Arrange the lines below as a Markdown table with the columns "No." and "Line", numbering the rows and omitting blank lines. Leave the pictures out of the answer.

Records for the exercise:
-*-

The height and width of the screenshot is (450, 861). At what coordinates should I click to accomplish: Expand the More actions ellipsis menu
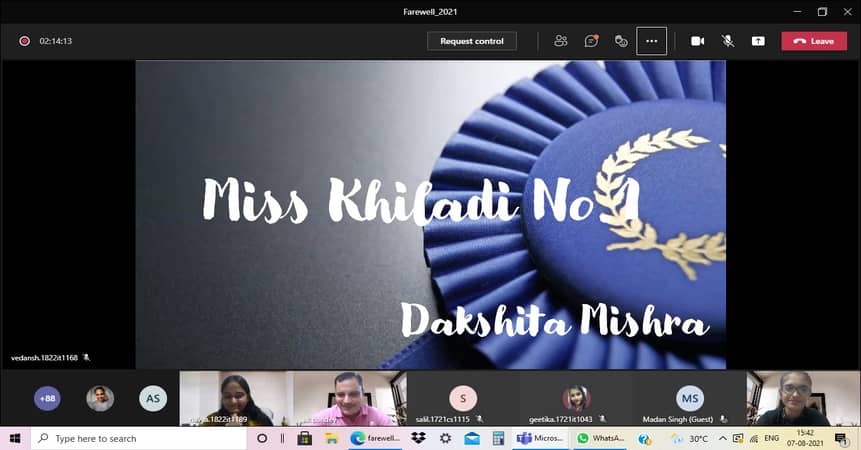point(651,41)
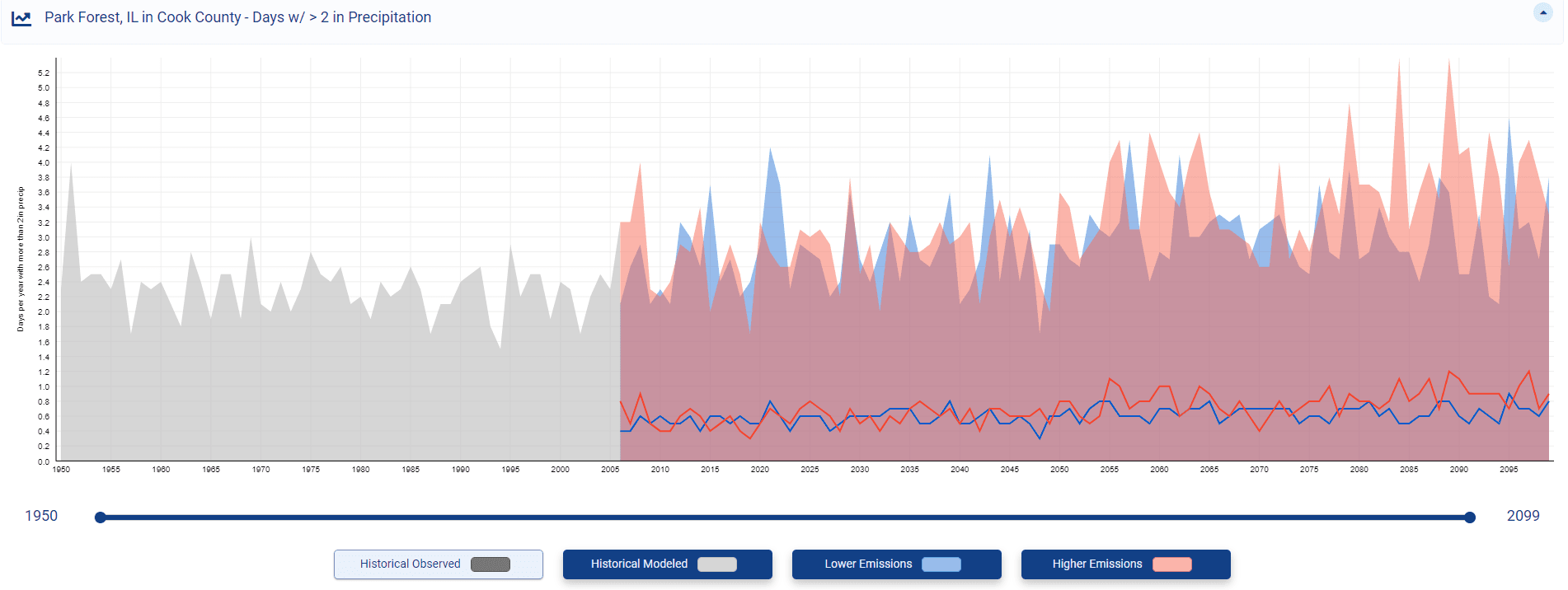Click the dark gray Historical Observed swatch

pos(490,564)
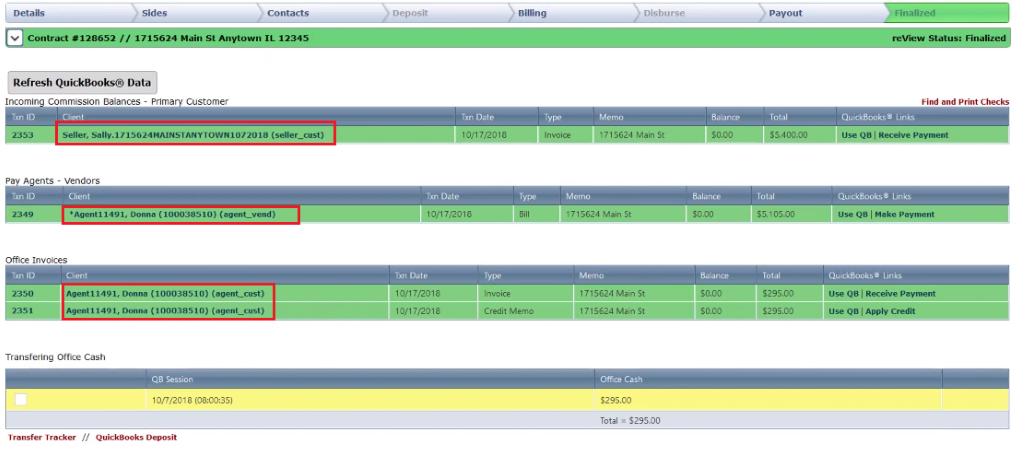Select the Deposit step tab
This screenshot has width=1024, height=458.
pos(409,13)
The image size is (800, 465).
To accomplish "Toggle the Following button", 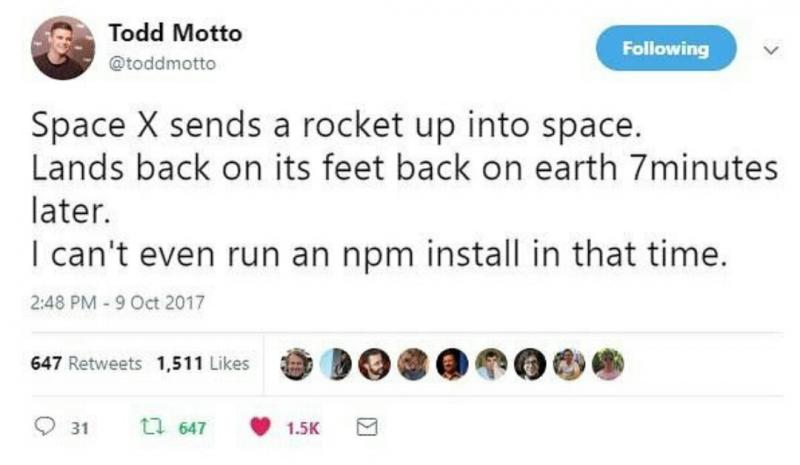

-*-

Task response:
| No. | Line |
|---|---|
| 1 | The height and width of the screenshot is (450, 861). At what coordinates should I click to accomplish: Expand the More actions ellipsis menu |
| 2 | point(651,41) |
| 3 | Click the dark gray Historical Observed swatch |
| 4 | pos(490,564) |
| 5 | Select the Deposit step tab |
| 6 | This screenshot has width=1024, height=458. |
| 7 | pos(409,13) |
| 8 | The image size is (800, 465). |
| 9 | To accomplish "Toggle the Following button",  |